Emergent Forms of Life in Contemporary English and American Fiction Conceptual Frameworks, Cultural Contexts, and Aesthetic Explorations
International Graduate Center for the Study of Culture (GCSC) 23-24 April 2014
A report by Ioanna Kipourou and Snežana Vuletić
Forms of Life within philosophy and beyond
Taking its key concepts and cue from Ludwig Wittgenstein’s suggestive observation that the speaking of a language is an integral part of a form of life, the conference attempted to move beyond the traditions of analytic philosophy and philosophy of language. Its main purpose was to gauge the theoretical and heuristic potential of the philosophical, anthropological, and sociological notions of forms of life in literary and cultural studies. Exemplary discussions of a wide range of contemporary English and American novels and short stories strived for critical analysis of the interlinkage between stylistic devices, formal procedures, and narratives techniques on the on hand, and changing forms of life on the other. By reframing, developing, and theorizing Wittgenstein’s concept of “forms of life” the conference aimed to enlarge the conceptual and interpretative repertoire of literary and cultural studies and to furnish the study of narrative fiction as well as of other genres with new descriptive and analytical resources.

--

* Written exercise A *
Please swap "dropdown" for "menu" in the entries from the line with "Open the 1分钟 interval dropdown" up to and including the line with "(x=255, y=1424)". Give back only those lines, with everything else left as it is.

--

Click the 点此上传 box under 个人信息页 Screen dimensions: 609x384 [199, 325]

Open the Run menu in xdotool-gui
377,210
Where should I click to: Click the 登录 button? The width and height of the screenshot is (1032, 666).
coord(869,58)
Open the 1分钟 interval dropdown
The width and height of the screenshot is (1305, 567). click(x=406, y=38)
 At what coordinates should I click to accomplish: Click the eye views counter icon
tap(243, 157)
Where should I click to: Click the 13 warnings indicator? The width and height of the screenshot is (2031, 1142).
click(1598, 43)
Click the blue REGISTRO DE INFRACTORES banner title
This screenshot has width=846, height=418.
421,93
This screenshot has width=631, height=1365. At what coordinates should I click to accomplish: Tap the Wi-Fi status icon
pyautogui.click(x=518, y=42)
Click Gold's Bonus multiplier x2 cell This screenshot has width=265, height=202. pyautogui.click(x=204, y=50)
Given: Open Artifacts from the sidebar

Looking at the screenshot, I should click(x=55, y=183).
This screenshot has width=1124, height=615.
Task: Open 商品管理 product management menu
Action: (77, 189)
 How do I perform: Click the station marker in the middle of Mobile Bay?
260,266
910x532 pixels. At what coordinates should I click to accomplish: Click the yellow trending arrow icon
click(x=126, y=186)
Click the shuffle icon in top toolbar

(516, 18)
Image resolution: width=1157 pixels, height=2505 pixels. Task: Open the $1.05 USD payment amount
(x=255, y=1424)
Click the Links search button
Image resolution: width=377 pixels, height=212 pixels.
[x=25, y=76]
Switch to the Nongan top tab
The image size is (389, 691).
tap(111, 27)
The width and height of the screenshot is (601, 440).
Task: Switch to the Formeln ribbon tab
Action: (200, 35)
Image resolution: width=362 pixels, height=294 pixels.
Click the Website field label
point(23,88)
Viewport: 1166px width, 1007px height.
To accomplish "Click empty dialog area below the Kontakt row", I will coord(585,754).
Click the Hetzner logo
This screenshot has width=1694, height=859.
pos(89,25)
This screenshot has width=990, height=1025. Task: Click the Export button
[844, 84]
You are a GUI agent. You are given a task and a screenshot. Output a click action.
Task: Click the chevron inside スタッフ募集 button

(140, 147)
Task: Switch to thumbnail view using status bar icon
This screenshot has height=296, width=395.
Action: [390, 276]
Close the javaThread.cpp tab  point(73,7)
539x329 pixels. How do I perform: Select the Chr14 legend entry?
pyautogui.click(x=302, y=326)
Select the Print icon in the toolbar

--

* Written exercise B *
The conference report on forms of life in fiction names several kinds of notions of forms of life whose theoretical and heuristic potential the conference set out to gauge. List the adjectives it uses for those notions.

* Written answer A *
Open the 1分钟 interval menu
The width and height of the screenshot is (1305, 567). click(x=406, y=38)
 At what coordinates should I click to accomplish: Click the eye views counter icon
tap(243, 157)
Where should I click to: Click the 13 warnings indicator? The width and height of the screenshot is (2031, 1142).
click(1598, 43)
Click the blue REGISTRO DE INFRACTORES banner title
This screenshot has width=846, height=418.
421,93
This screenshot has width=631, height=1365. At what coordinates should I click to accomplish: Tap the Wi-Fi status icon
pyautogui.click(x=518, y=42)
Click Gold's Bonus multiplier x2 cell This screenshot has width=265, height=202. pyautogui.click(x=204, y=50)
Given: Open Artifacts from the sidebar

Looking at the screenshot, I should click(x=55, y=183).
This screenshot has width=1124, height=615.
Task: Open 商品管理 product management menu
Action: (77, 189)
 How do I perform: Click the station marker in the middle of Mobile Bay?
260,266
910x532 pixels. At what coordinates should I click to accomplish: Click the yellow trending arrow icon
click(x=126, y=186)
Click the shuffle icon in top toolbar

(516, 18)
Image resolution: width=1157 pixels, height=2505 pixels. Task: Open the $1.05 USD payment amount
(x=255, y=1424)

* Written answer B *
philosophical, anthropological, sociological